ABOUT THIS EXERCISE
Write the data below out in full, exactly as it stands.

MATERIAL PROVIDED
▬▬▬▬▬▬▬▬▬▬
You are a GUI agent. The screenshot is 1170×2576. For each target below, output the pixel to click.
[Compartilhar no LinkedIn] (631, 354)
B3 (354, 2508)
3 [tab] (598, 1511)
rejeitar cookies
▬▬▬▬▬▬▬▬▬▬
TASK OUTPUT
You are a GUI agent. The screenshot is 1170×2576. For each target below, output the pixel to click.
[Compartilhar no LinkedIn] (631, 354)
B3 (354, 2508)
3 [tab] (598, 1511)
rejeitar cookies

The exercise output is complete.